**Job:**
Reproduce word for word the part of the material that opens with its first line and closes with the line containing "(x=149, y=128)", both ends included. Leave the pictures out of your answer.

[Screen-element location material]
______________________________
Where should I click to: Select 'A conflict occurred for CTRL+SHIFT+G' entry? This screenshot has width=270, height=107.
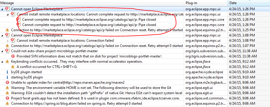pos(135,67)
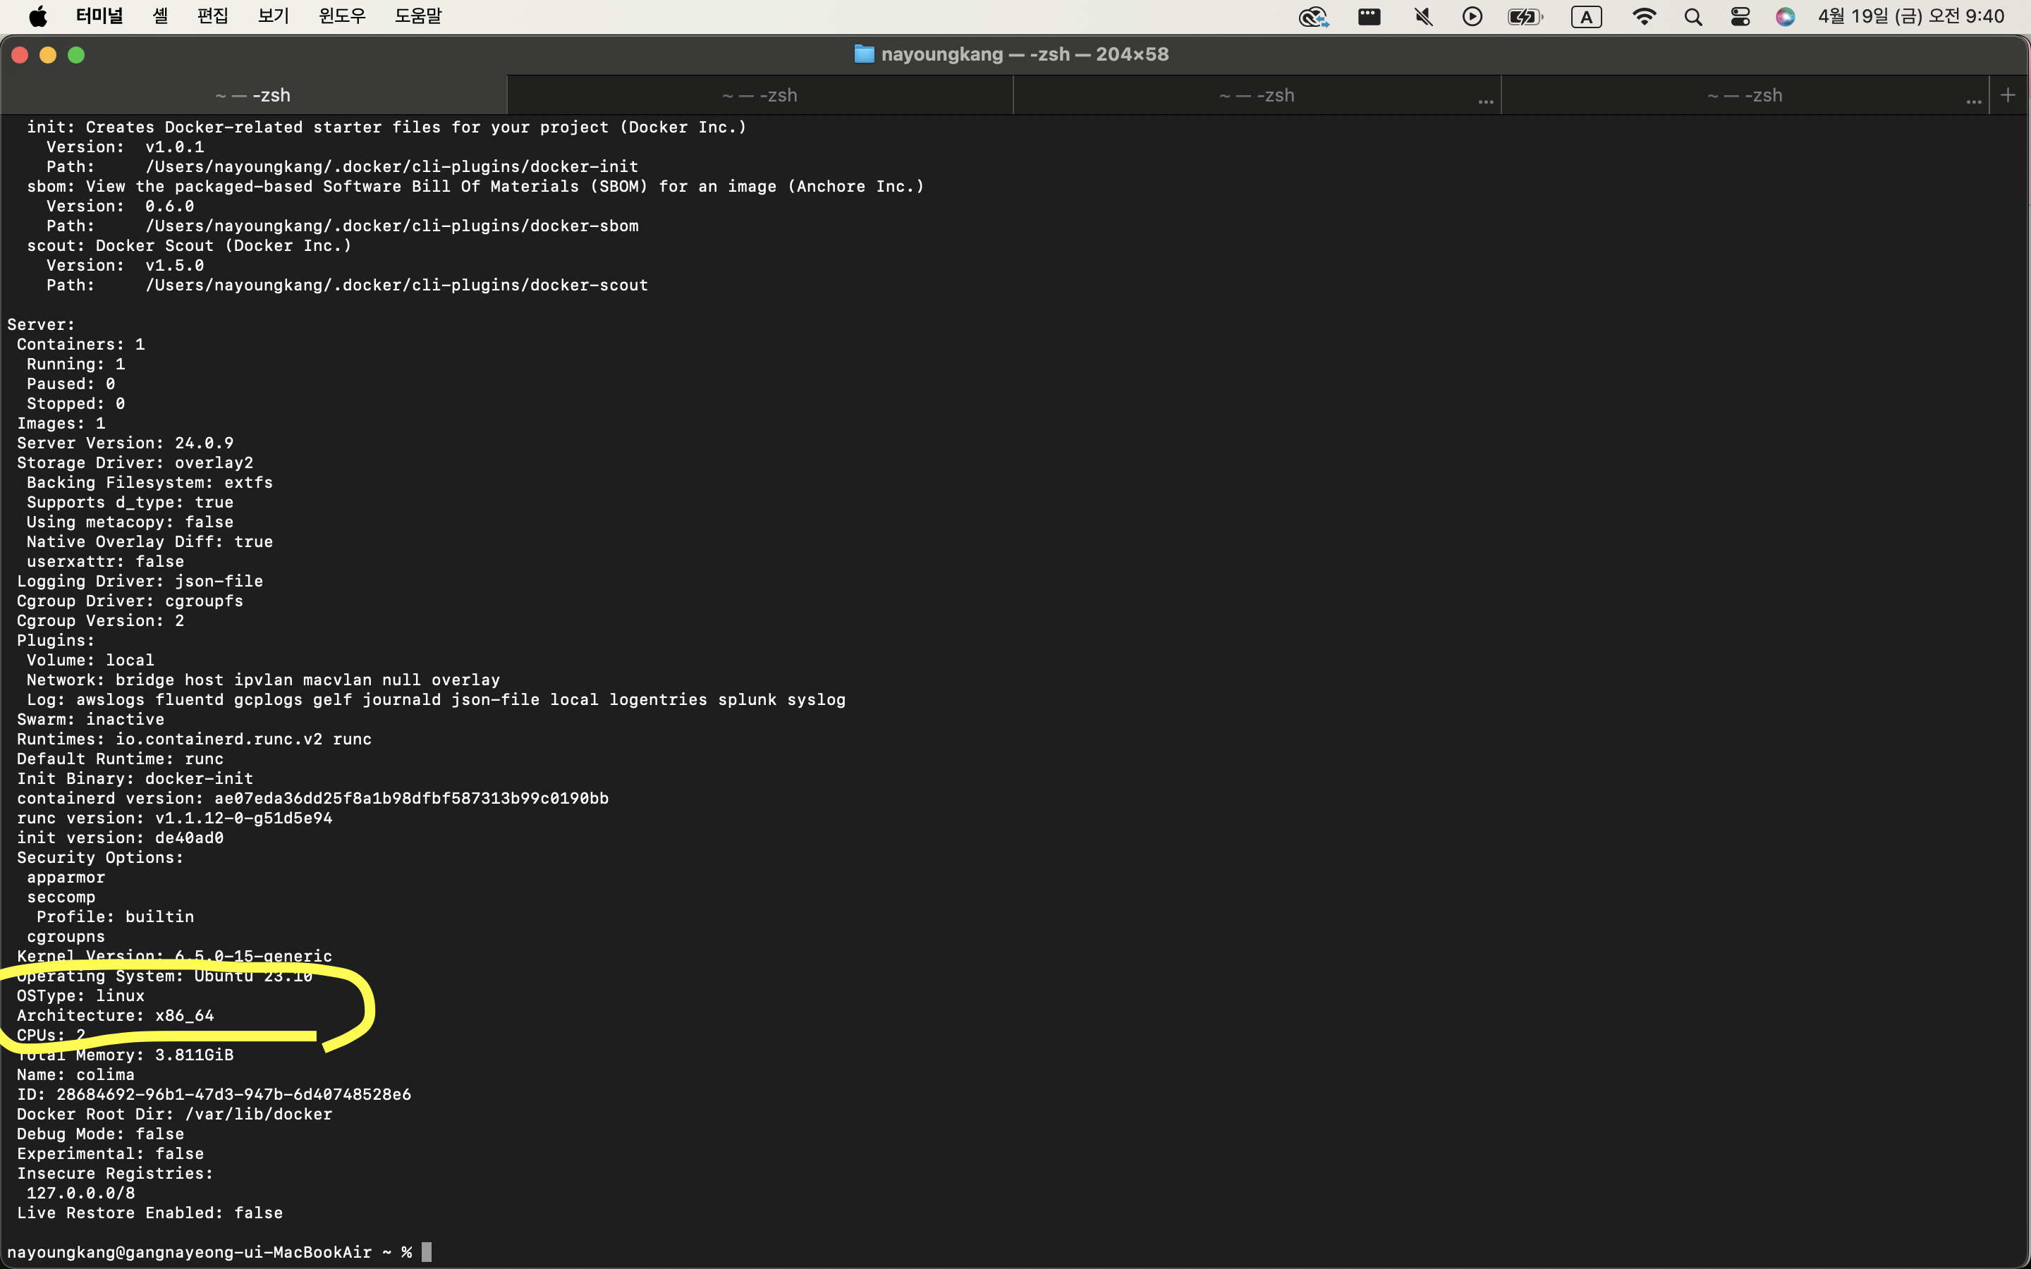Open the 셸 menu

tap(160, 16)
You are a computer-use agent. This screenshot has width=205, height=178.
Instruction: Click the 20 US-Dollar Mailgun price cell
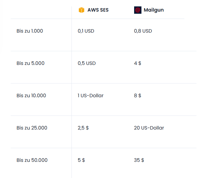(x=149, y=128)
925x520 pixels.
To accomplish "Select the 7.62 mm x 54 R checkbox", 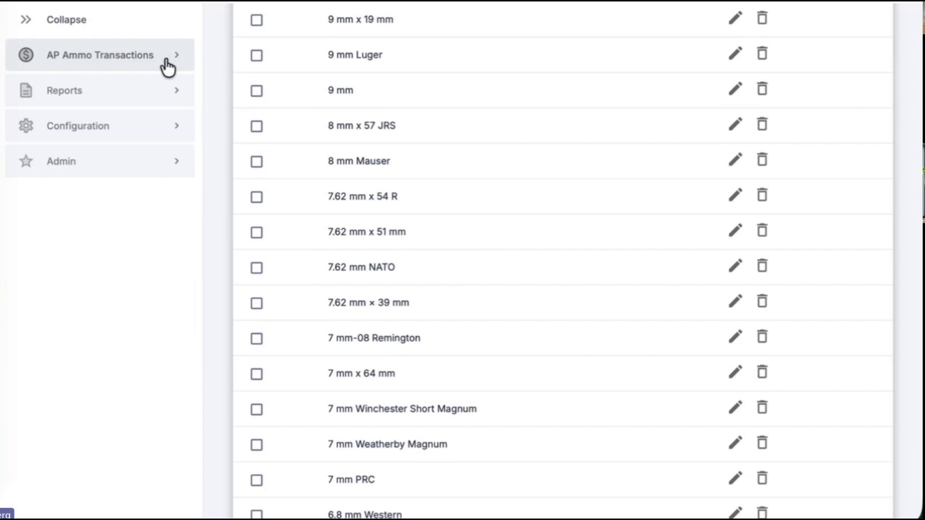I will tap(257, 197).
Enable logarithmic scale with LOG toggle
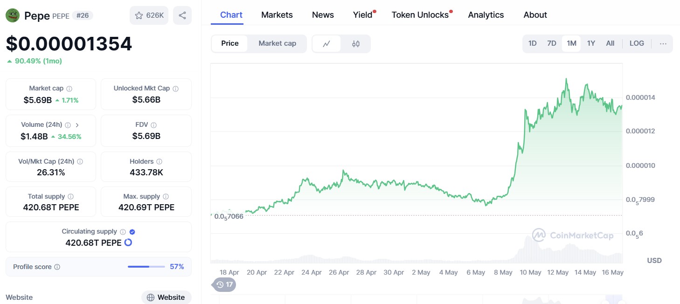The width and height of the screenshot is (680, 304). pos(637,43)
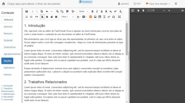The height and width of the screenshot is (103, 185).
Task: Toggle italic formatting
Action: click(97, 11)
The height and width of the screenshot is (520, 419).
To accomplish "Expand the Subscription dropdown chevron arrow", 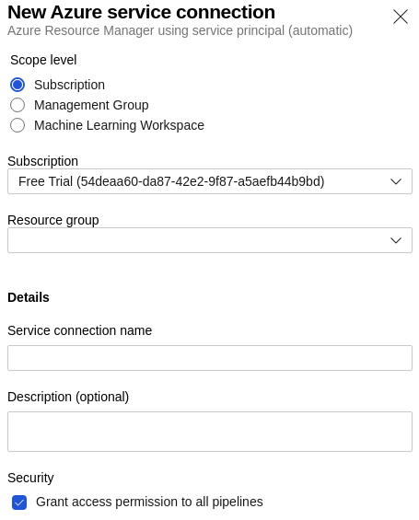I will click(396, 181).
______________________________
**Finished answer:**
Where should I click to: Select 'A conflict occurred for CTRL+SHIFT+G' entry? This screenshot has width=270, height=107.
pos(135,67)
Open the 셸 menu

tap(160, 16)
You are a computer-use agent. This screenshot has width=205, height=178.
Instruction: Click the 20 US-Dollar Mailgun price cell
(x=149, y=128)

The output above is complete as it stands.